**Trecho do texto:**
- - -

Foto: Franco Monsalvo / Pexels
O Chelsea está em seu enésimo recomeço. Desta vez, com Xabi Alonso no comando. O espanhol chegou ao Stamford Bridge carregando prestígio, confiança da torcida e a promessa de finalmente organizar uma instituição que despejou bilhões em reforços sem conseguir construir um projeto minimamente coerente.
Mas aqui está o problema: antes mesmo de sua estreia oficial, o otimismo inicial já perde espaço para uma apreensão incômoda. Os sinais do mercado, as movimentações nos bastidores e os primeiros passos da Era Xabi Alonso sugerem que velhos vícios continuam rondando o clube inglês.
Ao longo da última década, o Chelsea se tornou símbolo de uma gestão caótica. Trocas frequentes de técnico, contratações desenfreadas e planejamento desconectado da realidade marcaram o futebol dos Blues. Esperava-se que a chegada de um treinador experiente e respeitado globalmente fosse diferente. Esperava-se, mas os sinais indicam o contrário.
Xabi Alonso herda um elenco desorganizado, com peças que custaram caro mas não se encaixam no projeto. A falta de clareza na estrutura, a dificuldade em alinhar a visão técnica com as ambições da administração e a pressão por resultados imediatos já pairam no ar. Problemas estruturais não se resolvem com a contratação de um novo técnico—isso a história do Chelsea já provou de sobra.
A pergunta que permeia Stamford Bridge agora é simples mas perturbadora: será Xabi Alonso capaz de quebrar esse ciclo, ou se tornará mais um nome na longa lista de treinadores derrotados pelo caos institucional blues?
O tempo dirá. Mas enquanto isso, a apreensão segue mais justificada que o entusiasmo.

- - -

**Registros fornecidos:**
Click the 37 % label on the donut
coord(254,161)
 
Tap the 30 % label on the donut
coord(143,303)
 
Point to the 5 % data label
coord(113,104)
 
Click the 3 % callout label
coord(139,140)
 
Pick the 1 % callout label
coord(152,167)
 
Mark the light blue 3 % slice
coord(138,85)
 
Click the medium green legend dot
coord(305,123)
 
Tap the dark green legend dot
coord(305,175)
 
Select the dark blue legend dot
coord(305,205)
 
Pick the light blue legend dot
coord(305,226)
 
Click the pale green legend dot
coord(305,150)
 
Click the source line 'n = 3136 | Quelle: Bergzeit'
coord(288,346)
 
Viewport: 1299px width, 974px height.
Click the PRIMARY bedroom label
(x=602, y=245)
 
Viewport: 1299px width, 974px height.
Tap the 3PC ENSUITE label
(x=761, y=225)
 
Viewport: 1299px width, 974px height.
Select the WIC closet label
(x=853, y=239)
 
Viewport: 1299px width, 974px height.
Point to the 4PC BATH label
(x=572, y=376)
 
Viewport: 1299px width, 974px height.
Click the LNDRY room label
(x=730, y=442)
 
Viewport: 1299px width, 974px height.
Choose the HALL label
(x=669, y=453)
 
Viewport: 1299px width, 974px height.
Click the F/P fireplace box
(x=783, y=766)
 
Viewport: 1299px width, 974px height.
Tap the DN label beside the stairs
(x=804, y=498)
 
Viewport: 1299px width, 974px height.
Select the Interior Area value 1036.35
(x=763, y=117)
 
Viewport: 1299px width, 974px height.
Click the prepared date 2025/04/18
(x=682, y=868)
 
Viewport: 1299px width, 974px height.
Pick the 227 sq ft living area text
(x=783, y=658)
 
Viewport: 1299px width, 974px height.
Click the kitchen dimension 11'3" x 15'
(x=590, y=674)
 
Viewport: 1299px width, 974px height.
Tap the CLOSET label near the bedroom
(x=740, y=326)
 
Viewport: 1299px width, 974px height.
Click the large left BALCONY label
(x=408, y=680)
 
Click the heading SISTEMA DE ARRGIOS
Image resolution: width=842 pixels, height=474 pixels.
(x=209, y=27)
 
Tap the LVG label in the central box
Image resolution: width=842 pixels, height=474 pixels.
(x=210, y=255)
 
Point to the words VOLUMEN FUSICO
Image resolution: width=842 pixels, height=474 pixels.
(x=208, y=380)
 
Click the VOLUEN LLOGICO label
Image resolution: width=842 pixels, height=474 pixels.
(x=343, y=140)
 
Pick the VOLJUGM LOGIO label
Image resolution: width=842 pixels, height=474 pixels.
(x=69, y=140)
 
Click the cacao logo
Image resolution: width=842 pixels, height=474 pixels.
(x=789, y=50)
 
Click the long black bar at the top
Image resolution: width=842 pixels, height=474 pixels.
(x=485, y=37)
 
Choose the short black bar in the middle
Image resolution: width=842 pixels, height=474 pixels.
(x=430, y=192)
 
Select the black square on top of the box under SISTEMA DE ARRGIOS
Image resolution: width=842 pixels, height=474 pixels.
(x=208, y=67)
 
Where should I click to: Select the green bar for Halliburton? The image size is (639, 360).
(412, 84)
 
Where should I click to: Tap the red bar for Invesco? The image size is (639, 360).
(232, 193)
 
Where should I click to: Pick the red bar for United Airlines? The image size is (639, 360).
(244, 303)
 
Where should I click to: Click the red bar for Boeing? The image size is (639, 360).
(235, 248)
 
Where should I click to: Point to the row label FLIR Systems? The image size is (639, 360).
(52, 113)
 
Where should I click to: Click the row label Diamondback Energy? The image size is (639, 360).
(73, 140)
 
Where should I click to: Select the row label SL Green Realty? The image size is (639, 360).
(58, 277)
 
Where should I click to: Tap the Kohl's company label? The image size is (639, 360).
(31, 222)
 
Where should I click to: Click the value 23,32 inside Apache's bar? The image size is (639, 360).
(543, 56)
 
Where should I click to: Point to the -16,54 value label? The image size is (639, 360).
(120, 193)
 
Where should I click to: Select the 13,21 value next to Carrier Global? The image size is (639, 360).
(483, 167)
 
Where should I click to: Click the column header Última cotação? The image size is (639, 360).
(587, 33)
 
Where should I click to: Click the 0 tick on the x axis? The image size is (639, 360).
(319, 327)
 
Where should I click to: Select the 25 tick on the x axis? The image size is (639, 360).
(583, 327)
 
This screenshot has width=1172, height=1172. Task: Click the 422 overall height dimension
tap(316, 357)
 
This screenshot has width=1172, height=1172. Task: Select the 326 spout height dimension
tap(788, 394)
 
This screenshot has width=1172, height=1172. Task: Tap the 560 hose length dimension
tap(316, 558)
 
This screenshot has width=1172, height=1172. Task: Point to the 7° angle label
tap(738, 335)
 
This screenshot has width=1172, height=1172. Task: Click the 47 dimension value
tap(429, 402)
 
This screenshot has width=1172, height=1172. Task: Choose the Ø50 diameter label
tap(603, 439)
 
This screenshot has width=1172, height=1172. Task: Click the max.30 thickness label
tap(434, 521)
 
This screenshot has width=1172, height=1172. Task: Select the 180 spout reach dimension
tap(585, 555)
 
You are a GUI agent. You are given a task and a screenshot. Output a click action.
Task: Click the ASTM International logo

- - -

**Conjunto de tarefas:**
a) Por favor, reproduza fielmente a parte do texto sobre o Chelsea que vai de "A pergunta que" até "caos institucional blues?", incluindo este último trecho.
b) Com base no texto sobre o Chelsea, responda às perguntas a seguir.
(i) Quem está no comando do Chelsea neste novo recomeço?
(ii) De que o Chelsea se tornou símbolo ao longo da última década?
(iii) O que, segundo o final do texto, segue mais justificado que o entusiasmo?

**Respostas por item:**
a)
A pergunta que permeia Stamford Bridge agora é simples mas perturbadora: será Xabi Alonso capaz de quebrar esse ciclo, ou se tornará mais um nome na longa lista de treinadores derrotados pelo caos institucional blues?

b)
(i) Xabi Alonso.
(ii) De uma gestão caótica.
(iii) A apreensão.